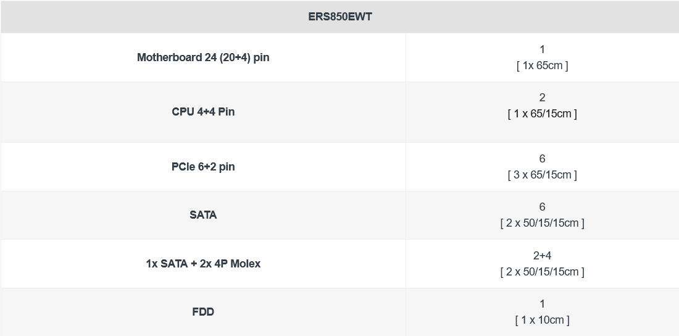Viewport: 679px width, 336px height.
Task: Select the PCIe 6+2 pin label
Action: pos(203,167)
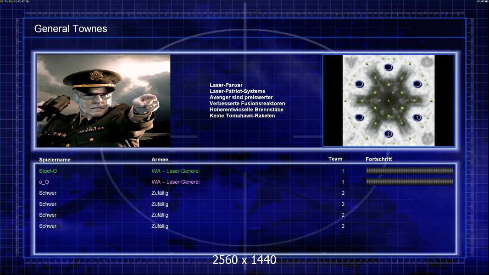Click start position 2 on the minimap
This screenshot has height=275, width=489.
click(x=388, y=134)
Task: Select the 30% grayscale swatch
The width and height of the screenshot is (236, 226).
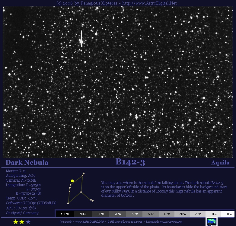Action: (182, 214)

### THE PROBLEM
From the line that contains "Task: Select the 30% grayscale swatch" to the final line of the material, write out each line exactly. Pictures stay out.

### EXPECTED OUTPUT
Task: Select the 30% grayscale swatch
The width and height of the screenshot is (236, 226).
Action: (182, 214)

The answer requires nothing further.